PISA – Una partecipazione definita "massiccia" che ha toccato punte del 100% in alcune località, con una media nazionale del 70%. Lo
sciopero nazionale delle farmacie private, proclamato da Filcams Cgil, Fisascat Cisl e Uiltucs, ha portato lunedì scorso migliaia di professionisti a sfilare per le strade di ROMA, da Piazza Vittorio Emanuele II fino a Piazza San Giovanni, proprio sotto la sede di Federfarma.
Al centro della protesta c'è il rinnovo del Contratto Collettivo Nazionale di Lavoro, scaduto il 31 agosto 2024. Gli oltre 76mila addetti del settore chiedono risposte concrete su due fronti: la dignità salariale, per recuperare il potere d'acquisto eroso dall'inflazione, e il riconoscimento normativo delle nuove mansioni legate alla "farmacia dei servizi", che ha trasformato radicalmente il ruolo dei collaboratori negli ultimi anni.

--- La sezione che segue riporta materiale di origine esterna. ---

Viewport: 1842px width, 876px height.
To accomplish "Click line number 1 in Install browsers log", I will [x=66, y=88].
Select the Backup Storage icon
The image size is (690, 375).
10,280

Alla manifestazione capitolina era presente anche una delegazione della CISL di Pisa, guidata dalla Segretaria Generale Giorgia Bumma. «L’adesione allo sciopero è stata altissima e le intimidazioni datoriali non hanno avuto riscontro», ha dichiarato Bumma. «Il farmacista ricopre un ruolo fondamentale come primo presidio territoriale per la salute dei cittadini, ma oggi questa professione rischia seriamente di scomparire».
Il grido d'allarme lanciato dal sindacato riguarda soprattutto il futuro della categoria. Negli ultimi anni si è registrato un calo vistoso delle iscrizioni alla facoltà di Farmacia, segnale di una perdita di attrattività del mestiere. «Per i giovani questo lavoro non è più appetibile a causa dei bassi salari e delle scarse tutele», prosegue la segretaria della Cisl pisana. «È necessario intervenire subito con un adeguamento salariale e un miglioramento del sistema di classificazione professionale per evitare la fuga di competenze dal settore».
Oltre alla questione economica, i sindacati chiedono che la formazione non gravi più sulle tasche dei lavoratori e che vengano ridotti i tempi per la progressione di carriera. Il messaggio inviato a Federfarma è netto: senza una svolta contrattuale che garantisca prospettive certe, il sistema delle farmacie di prossimità rischia il collasso per mancanza di personale qualificato.